Exercise:
Of all the lines in the entries below, give again exactly those starting at the line containing "How do I perform: Click the small" and ending at the line containing "Task: Select scenario tile AA", both ends included, and no others.

(Records provided begins)

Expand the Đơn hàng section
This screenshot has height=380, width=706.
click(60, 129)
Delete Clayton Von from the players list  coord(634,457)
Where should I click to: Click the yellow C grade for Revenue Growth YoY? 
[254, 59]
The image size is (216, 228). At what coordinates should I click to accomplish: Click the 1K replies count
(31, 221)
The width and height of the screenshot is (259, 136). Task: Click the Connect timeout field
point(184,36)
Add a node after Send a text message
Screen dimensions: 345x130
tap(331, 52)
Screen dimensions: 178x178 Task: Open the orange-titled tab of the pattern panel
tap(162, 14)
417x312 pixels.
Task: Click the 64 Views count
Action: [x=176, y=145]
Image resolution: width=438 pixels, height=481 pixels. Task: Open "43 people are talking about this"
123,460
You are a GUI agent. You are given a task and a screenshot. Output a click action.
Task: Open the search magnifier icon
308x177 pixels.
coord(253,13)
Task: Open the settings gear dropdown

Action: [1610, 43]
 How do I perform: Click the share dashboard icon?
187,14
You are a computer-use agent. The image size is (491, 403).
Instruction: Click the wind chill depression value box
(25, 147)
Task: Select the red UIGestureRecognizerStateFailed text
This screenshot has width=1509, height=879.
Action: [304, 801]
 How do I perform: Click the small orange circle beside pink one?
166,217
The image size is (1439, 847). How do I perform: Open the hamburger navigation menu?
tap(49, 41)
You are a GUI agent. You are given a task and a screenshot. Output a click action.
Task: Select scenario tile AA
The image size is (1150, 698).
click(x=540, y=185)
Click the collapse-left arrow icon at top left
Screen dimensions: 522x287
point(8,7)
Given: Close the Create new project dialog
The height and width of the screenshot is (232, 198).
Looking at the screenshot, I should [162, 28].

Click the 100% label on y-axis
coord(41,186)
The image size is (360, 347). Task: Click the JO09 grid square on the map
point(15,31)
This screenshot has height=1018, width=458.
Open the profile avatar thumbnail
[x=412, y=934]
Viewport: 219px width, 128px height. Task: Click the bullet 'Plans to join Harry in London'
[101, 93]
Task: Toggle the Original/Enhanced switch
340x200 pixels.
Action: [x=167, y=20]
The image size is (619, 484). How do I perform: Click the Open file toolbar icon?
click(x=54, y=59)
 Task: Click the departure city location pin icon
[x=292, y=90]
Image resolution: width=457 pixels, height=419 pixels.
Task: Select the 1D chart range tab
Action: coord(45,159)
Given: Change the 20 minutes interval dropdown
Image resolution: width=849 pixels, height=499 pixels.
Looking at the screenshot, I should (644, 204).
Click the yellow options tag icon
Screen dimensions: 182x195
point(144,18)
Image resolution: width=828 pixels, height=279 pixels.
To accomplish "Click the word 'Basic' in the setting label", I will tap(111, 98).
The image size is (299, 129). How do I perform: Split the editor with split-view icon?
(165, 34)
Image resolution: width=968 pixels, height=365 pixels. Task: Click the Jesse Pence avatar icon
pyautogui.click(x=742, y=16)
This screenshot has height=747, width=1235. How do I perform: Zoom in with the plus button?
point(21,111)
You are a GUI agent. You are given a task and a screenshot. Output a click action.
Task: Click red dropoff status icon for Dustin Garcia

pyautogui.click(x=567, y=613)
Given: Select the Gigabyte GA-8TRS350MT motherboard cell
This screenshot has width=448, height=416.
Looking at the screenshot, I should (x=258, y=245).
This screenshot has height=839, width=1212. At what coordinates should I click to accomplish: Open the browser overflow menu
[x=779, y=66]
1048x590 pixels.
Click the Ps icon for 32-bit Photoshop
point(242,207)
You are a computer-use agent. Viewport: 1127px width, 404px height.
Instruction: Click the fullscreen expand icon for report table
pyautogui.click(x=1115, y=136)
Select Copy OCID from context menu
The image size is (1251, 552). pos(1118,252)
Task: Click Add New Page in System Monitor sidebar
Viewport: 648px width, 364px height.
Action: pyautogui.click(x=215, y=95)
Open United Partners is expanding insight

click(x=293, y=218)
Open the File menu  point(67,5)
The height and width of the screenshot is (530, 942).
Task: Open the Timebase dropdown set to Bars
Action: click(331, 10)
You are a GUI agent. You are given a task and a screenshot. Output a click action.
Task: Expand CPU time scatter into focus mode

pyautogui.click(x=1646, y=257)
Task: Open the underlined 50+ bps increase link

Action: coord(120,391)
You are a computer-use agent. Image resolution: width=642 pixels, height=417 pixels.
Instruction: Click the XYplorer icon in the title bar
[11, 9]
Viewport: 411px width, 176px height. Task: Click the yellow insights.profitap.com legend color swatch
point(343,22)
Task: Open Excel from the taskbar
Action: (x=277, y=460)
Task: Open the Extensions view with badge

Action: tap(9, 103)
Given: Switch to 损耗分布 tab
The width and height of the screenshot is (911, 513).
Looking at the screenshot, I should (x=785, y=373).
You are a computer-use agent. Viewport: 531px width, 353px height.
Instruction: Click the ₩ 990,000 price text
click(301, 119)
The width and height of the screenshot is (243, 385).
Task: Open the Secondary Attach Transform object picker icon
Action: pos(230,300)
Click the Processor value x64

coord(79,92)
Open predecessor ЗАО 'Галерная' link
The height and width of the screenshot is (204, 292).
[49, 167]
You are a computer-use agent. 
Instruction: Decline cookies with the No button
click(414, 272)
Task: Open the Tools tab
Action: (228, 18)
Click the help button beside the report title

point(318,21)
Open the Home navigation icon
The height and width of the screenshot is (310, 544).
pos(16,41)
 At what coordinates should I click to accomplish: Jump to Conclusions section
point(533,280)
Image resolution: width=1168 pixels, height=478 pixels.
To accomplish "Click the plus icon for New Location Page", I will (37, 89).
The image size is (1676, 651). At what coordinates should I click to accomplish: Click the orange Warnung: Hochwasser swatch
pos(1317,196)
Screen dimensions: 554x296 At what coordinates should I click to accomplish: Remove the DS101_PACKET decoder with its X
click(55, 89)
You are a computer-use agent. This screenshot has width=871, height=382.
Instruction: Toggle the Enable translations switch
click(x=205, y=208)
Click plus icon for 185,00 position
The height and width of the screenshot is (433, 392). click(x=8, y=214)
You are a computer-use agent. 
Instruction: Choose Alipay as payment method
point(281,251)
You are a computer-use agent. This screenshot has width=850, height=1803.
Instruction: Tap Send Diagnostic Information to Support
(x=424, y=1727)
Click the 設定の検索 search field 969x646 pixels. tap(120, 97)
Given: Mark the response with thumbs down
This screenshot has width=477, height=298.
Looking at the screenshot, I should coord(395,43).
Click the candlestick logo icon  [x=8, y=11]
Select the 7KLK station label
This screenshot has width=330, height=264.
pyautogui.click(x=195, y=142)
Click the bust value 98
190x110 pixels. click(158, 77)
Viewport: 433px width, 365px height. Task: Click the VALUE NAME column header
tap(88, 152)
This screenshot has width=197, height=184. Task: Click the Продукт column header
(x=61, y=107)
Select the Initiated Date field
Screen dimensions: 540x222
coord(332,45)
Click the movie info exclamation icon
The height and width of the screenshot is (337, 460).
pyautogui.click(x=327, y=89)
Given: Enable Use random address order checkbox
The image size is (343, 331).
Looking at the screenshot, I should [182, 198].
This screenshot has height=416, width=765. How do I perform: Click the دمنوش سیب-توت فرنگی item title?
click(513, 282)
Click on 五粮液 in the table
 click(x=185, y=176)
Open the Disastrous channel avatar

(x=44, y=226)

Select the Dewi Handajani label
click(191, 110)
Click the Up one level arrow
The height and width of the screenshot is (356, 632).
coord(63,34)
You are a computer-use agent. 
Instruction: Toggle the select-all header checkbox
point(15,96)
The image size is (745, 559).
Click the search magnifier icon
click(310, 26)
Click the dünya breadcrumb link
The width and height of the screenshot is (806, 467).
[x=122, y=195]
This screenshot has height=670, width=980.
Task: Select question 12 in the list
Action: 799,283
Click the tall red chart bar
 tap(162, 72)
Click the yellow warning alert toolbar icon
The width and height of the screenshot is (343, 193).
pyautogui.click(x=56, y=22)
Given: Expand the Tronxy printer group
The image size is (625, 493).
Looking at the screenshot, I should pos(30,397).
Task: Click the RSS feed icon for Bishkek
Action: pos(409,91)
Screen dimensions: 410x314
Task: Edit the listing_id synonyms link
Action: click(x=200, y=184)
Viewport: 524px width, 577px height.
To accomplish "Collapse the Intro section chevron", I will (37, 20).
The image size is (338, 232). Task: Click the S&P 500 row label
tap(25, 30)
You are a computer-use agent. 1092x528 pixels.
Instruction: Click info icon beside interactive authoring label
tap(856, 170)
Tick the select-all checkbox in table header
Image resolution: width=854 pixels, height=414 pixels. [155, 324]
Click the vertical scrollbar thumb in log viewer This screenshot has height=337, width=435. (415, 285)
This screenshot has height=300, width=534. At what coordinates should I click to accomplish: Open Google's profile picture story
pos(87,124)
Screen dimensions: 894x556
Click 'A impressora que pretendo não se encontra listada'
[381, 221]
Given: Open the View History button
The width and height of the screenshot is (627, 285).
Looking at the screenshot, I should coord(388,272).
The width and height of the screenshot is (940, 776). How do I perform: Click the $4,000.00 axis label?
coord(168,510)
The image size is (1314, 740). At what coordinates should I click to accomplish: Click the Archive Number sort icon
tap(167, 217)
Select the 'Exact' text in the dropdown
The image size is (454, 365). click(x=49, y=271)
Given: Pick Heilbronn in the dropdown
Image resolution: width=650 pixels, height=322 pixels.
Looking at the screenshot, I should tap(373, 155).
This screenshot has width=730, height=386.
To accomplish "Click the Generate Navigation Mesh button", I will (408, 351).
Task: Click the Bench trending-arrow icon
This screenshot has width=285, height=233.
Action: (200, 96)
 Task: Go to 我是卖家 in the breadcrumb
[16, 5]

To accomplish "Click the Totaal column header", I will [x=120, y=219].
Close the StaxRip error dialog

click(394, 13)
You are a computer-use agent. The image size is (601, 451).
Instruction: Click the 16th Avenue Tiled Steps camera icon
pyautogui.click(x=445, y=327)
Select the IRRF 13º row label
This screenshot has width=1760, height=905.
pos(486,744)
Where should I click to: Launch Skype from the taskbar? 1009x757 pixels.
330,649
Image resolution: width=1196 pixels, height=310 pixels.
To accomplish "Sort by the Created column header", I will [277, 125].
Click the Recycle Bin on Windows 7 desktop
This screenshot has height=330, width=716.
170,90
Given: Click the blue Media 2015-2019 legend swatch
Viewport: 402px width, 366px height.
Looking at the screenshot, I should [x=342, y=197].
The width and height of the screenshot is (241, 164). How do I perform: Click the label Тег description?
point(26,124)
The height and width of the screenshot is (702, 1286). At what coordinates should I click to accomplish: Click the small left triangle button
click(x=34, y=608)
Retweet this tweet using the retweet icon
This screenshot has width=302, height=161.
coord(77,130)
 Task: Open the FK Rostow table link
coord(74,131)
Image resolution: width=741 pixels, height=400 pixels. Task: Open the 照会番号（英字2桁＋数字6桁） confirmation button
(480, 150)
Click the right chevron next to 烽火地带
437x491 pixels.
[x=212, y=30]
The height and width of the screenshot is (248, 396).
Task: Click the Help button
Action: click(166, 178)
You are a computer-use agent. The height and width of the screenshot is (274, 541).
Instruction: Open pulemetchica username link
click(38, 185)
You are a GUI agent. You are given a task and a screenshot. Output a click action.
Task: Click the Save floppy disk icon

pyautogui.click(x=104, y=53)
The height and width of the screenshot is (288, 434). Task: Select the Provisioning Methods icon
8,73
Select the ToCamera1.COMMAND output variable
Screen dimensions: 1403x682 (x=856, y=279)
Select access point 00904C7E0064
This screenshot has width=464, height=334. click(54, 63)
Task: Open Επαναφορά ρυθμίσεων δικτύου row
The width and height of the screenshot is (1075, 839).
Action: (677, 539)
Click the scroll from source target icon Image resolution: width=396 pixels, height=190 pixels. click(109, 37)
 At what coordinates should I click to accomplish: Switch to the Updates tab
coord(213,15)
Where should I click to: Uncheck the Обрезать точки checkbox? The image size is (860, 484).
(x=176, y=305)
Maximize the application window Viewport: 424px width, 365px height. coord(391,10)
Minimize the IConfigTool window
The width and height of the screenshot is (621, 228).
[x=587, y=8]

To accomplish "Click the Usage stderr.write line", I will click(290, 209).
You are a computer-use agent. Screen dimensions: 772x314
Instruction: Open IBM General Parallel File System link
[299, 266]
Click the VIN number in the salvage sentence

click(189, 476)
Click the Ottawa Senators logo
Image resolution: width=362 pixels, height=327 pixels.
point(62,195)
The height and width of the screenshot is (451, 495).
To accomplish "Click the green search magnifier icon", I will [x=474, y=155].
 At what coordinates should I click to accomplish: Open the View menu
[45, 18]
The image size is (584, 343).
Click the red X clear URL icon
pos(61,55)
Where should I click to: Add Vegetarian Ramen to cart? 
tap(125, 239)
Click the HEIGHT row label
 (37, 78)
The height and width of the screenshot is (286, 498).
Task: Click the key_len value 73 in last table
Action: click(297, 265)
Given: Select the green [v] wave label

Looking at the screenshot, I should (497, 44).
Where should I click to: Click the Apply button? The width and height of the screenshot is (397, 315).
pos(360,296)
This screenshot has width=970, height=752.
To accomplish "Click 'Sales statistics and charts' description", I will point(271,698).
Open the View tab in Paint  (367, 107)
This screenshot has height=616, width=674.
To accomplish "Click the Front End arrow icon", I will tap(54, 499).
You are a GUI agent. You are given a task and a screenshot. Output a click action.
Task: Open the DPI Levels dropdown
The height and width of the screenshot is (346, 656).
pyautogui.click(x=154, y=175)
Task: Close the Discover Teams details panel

(Records provided ends)

Answer to this exercise:
 How do I perform: Click the small orange circle beside pink one?
166,217
The image size is (1439, 847). How do I perform: Open the hamburger navigation menu?
tap(49, 41)
You are a GUI agent. You are given a task and a screenshot. Output a click action.
Task: Select scenario tile AA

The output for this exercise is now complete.